_Aim of the task_
A single number is required: how many lines in the entries hold the word "name".

[Saved entries]
::::::::

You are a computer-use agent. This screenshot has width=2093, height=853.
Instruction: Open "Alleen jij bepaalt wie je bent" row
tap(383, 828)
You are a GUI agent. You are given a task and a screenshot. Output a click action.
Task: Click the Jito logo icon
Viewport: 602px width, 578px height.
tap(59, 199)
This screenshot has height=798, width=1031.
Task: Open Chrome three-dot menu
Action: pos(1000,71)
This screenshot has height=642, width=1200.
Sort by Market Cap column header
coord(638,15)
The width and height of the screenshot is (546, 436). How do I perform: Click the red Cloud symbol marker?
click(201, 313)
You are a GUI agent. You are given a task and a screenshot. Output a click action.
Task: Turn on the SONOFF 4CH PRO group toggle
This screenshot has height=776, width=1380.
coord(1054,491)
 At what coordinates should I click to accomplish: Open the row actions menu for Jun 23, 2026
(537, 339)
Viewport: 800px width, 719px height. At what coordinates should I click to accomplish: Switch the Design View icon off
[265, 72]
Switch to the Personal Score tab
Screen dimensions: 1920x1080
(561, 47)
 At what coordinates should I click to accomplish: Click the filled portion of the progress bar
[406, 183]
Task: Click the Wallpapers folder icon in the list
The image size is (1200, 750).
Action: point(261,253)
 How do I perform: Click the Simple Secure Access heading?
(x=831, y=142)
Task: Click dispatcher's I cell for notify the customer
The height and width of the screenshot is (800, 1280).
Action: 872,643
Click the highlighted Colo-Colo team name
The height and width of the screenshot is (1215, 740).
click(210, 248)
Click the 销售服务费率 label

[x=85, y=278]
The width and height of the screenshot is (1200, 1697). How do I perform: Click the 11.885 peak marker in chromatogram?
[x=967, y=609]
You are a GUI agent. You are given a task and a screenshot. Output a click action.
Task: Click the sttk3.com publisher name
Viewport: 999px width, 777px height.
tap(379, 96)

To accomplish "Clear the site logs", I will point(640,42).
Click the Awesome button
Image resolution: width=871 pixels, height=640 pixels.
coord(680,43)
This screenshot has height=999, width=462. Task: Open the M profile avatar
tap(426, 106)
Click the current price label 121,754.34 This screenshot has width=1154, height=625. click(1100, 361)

::::::::

_Written solution_
2